Même si les autrices ont le souci de traiter séparément chacun des objets d’insatisfaction, elles reconnaissent d’emblée que ceux-ci sont souvent interreliés[12]. En d’autres termes, les perceptions des justiciables n’évoluent pas en vase clos et l’insatisfaction envers une dimension peut conditionner l’insatisfaction à l’égard des autres et vice versa. On peut même penser que puisque les entrevues et le sondage ont eu lieu après la conclusion du processus pénal, les réponses fournies au sujet des deux autres dimensions ont pu être teintées par une forme de biais rétrospectif (hindsight bias)[13] : pour les répondants qui ont vu le processus se conclure positivement (par exemple par une peine clémente), il peut être tentant de reconstruire le passé en surestimant tout à coup ses aspects positifs. Inversement, pour les justiciables qui ont été déçus ou choqués par la peine imposée (en raison par exemple de sa sévérité excessive), il peut être tentant de percevoir tout ce qui a conduit à ce dénouement sous un jour plus sombre. Pour pouvoir vérifier ou infirmer cette hypothèse, les autrices auraient dû faire remplir un questionnaire par les mêmes justiciables à différentes étapes du processus (en amont et en aval du résultat), ce qui aurait évidemment posé d’importants défis méthodologiques.

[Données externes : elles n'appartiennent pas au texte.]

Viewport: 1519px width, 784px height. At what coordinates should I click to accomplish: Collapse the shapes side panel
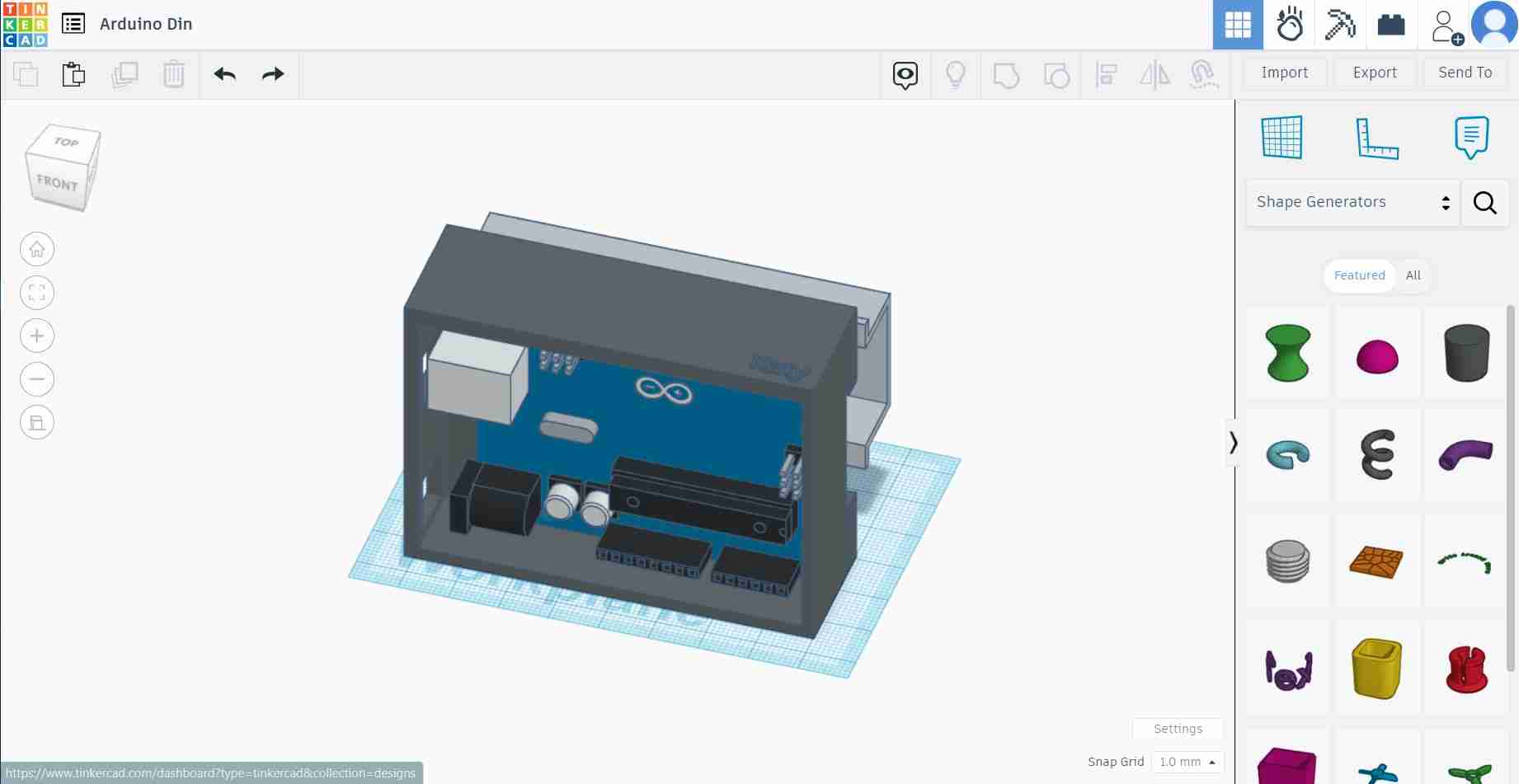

En dépit du rôle incertain qu’a pu jouer le biais rétrospectif dans les réponses fournies, les données dévoilées par Leclerc et Euvrard n’en sont pas moins éclairantes à bien des égards. Ce qui nous a particulièrement frappé à la lecture du chapitre 3, c’est l’importance déterminante que semble avoir la relation avec l’avocat dans les perceptions qu’entretiennent les justiciables envers le déroulement des procédures. Quelles que soient les sources d’insatisfaction considérées, toutes sont de nature à varier significativement en fonction de la qualité du lien qui unit l’accusé à son représentant. Comme le soulignent pertinemment les autrices, l’insatisfaction à l’égard de la longueur des délais semble « grandement exacerbée par l’incompréhension des motifs de ces délais[14] », ce qui ultimement risque d’indiquer un problème de communication et donc de rejoindre la dimension interactionnelle. Du point de vue du justiciable, l’attente sera après tout d’autant plus frustrante que son avocat omet de lui transmettre les informations qui permettent de le comprendre, voire de la justifier sur la base de considérations stratégiques (par exemple l’espoir d’une meilleure offre de la poursuite). Le maintien d’un canal de communication actif semble du reste une variable décisive pour expliquer la satisfaction envers toutes les dimensions étudiées par Leclerc et Euvrard : comme elles le soulignent, les personnes satisfaites envers les trois dimensions ont été beaucoup moins nombreuses à déclarer avoir eu peu de contacts avec leur avocat (15 % contre 48 % pour les personnes insatisfaites à l’égard des trois dimensions)[15].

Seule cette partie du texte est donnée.